But his present situation was something unlike anything that had ever happened in his previous experience with the outlawed. He had faced dangers. He had fought. There were times when he had almost died. Fanchet, the half-breed who had robbed a dozen wilderness mail sledges, had come nearest to trapping him and putting him out of business. Fanchet was a desperate man and had few scruples. But even Fanchet—before he was caught—would not have cornered a man with such bloodthirsty unfairness as Carrigan found himself cornered now. He no longer had a doubt as to what was in the other's mind. It was not to wound and make merely helpless. It was to kill. It was not difficult to prove this. Careful not to expose a part of his arm or shoulder, he drew a white handkerchief from his pocket, fastened it to the end of his rifle, and held the flag of surrender three feet above the rock. And then, with equal caution, he slowly thrust up a flat piece of shale, which at a distance of a hundred yards might appear as his shoulder or even his head. Scarcely was it four inches above the top of the rock before there came the report of a rifle, and the shale was splintered into a hundred bits.

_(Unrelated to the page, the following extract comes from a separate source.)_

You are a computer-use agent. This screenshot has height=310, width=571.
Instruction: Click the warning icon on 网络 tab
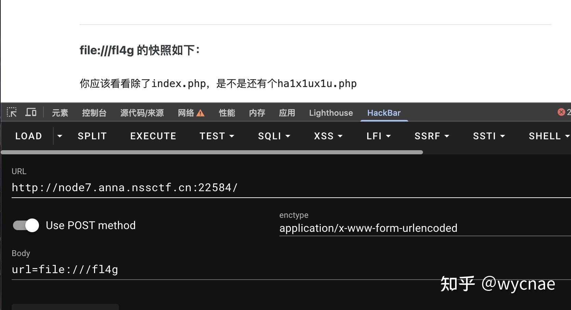pyautogui.click(x=201, y=113)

Carrigan lowered his flag and gathered himself in tighter. The accuracy of the other's marksmanship was appalling. He knew that if he exposed himself for an instant to use his own rifle or the heavy automatic in his holster, he would be a dead man before he could press a trigger. And that time, he felt equally sure, would come sooner or later. His muscles were growing cramped. He could not forever double himself up like a four-bladed jackknife behind the altogether inefficient shelter of the rock.
His executioner was hidden in the edge of the timber, not directly opposite him, but nearly a hundred yards down stream. Twenty times he had wondered why the fiend with the rifle did not creep up through that timber and take a good, open pot-shot at him from the vantage point which lay at the end of a straight line between his rock and the nearest spruce and balsam. From that angle he could not completely shelter himself. But the man a hundred yards below had not moved a foot from his ambush since he had fired his first shot. That had come when Carrigan was crossing the open space of soft, white sand. It had left a burning sensation at his temple—half an inch to the right and it would have killed him. Swift as the shot itself, he dropped behind the one protection at hand, the up-jutting shoulder of shale.
For a quarter of an hour he had been making efforts to wriggle himself free from his bulky shoulder-pack without exposing himself to a coup-de-grace. At last he had the thing off. It was a tremendous relief when he thrust it out beside the rock, almost doubling the size of his shelter. Instantly there came the crash of a bullet in it, and then another. He heard the rattle of pans, and wondered if his skillet would be any good after today.
For the first time he could wipe the sweat from his face and stretch himself. And also he could think.